▶ **PAGE EXTRACT**:
☆ ☆ ☆ ☆

A couple of weeks ago I was rummaging in my pantry for something.

Honestly, I can’t remember what. I think I was doing the teen “Hmmm is there anything in here I want to eat?” thing. As I was moving various black bean cans, boxes of pasta, and bags of chips, I stumbled upon three dusty wheat germ bottles near the back of the bottom shelf.

“Well, hello there old girlfriend.”

Before I could stop myself, I muttered out loud, “Well, hello there old girlfriend.” My boyfriend was in the adjacent room and responded with one of the most used questions in my household: “What?”

We seem to spend an inordinate amount of time talking to one another as we walk away from each other, or stick our heads in refrigerators, or hit the run button on the super noisy dryer. It is a constant game of “What did you say?” where I live. As often as  we play it you’d think it was the most fun game ever. It’s not.

This time, however, I wasn’t actually talking to him. As a matter of fact, I had no intention of being heard. The sly greeting to my old girlfriend, Wheat Germ, was for my own entertainment. Seeing those extra unused bottles (which will eventually get thrown away or donated) reminded me of my proclivity toward novelty seeking.

Not sure why it never occurred to me to wonder why. I have a reputation among my friends and family. The reputation comes with nicknames and coined phrases that mean little to outsiders but paint a vivid picture to those of us in the know. 

A Few Examples:

“Gone the way of the caramel apple.” – For a few months, while living in San Francisco, I became very fond of caramel apples. There was a kiosk in the Stonestown Galleria in the Sunset District of the city that sold them. Not sure how I discovered them or why, but suffice it to say at least a few times a week I would request a quick trip to the mall to get a caramel apple. My then-husband, who has quite a sweet tooth, kindly obliged. Until one day, I just stopped asking. Shortly thereafter he suggested a trip to the mall. You would have thought he had asked me if I wanted to go dig ditches. “Eeewww, no, I’m over caramel apples.” Since then many foods and activities have gone the way of the …..

“Farmer Jack.” – Needs no explanation.

☆ ☆ ☆ ☆

▶ **QUESTIONS TO ANSWER**:
**1.** According to the wheat germ post, why is "What?" one of the most used questions in the household? Answer in one to three sentences.
**2.** Write the next part of the wheat germ post, starting after its last line.
The records have nothing to do with the wheat germ post.

☆ ☆ ☆ ☆

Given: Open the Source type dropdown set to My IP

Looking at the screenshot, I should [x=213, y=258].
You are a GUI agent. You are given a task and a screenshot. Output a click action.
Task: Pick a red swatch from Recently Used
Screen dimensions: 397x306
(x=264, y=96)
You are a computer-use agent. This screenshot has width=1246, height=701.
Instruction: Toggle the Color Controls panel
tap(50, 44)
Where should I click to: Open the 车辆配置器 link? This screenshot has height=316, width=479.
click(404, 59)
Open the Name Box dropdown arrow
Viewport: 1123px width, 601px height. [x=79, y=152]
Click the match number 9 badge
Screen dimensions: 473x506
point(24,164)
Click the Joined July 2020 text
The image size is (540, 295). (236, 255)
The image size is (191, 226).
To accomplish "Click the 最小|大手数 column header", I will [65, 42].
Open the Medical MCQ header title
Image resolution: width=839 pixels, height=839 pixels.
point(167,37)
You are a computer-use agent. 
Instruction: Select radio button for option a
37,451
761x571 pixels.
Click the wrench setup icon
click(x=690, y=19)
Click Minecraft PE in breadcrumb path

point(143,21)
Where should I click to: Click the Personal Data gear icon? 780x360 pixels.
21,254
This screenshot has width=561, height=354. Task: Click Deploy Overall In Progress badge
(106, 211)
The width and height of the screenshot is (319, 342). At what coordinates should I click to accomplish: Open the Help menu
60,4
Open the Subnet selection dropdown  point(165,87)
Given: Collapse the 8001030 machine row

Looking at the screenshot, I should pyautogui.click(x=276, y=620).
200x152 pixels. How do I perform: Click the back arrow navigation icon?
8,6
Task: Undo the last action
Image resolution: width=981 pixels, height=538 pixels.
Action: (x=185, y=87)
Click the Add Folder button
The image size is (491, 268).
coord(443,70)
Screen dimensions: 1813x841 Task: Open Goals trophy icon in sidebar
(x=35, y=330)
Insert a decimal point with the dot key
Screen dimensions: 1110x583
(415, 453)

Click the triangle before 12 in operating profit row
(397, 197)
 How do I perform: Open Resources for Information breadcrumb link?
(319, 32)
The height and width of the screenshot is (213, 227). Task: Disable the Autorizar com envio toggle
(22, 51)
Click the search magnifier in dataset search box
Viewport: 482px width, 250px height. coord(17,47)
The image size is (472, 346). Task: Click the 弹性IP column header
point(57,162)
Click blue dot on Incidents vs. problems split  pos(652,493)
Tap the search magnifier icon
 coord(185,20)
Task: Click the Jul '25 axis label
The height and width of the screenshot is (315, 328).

☆ ☆ ☆ ☆

▶ **RESULTS BY TASK**:
**1.** The writer and her boyfriend often talk to each other while walking away from each other, with their heads in the refrigerator, or after starting the very noisy dryer. Because of this, they constantly have to ask "What did you say?"

**2.**
“Susie No Pants” – Gets no explanation.

Poking around the internet, I learned that one of the symptoms of ADHD is to lose interest in hobbies or passions, seemingly for no good reason. ADHD can affect our ability to maintain habits, no matter how good they are for us.   

Is it possible to have part-time ADHD? Or situational ADHD? 

I know this is a real problem for many and I mean no disrespect to anyone. This is about me and me only. I get to make fun of myself, if I want.

I don’t burn through everything in my life a few months or years at a time. Some habits and passions stick around. Albeit I am a bit burned out on parenting…. When can we stop doing that?

Confessions of a Novelty Seeker:

there’s always something “new” on my horizon”

Clearly I am a dopamine addict. Seeking novel and unusual travel opportunities, eating non-mainstream foods, participating in edgy or seemingly dangerous activities — there’s always something “new” on my horizon. I am on the constant look out for my next challenge. The short-lived initial excitement of starting a new project soon fades. 

I choose to look at it as “forever curious.” I thrive when I am learning and developing new skills or acquiring new knowledge. Keeping novelty high in my life is a priority. Once the habit or task becomes mundane and repetitive, with nothing changing, it’s Game Over and I move on.  

And yes, while I am fickle, there are some relationships in my life that are “forever” — just don’t mention that to the wheat germ.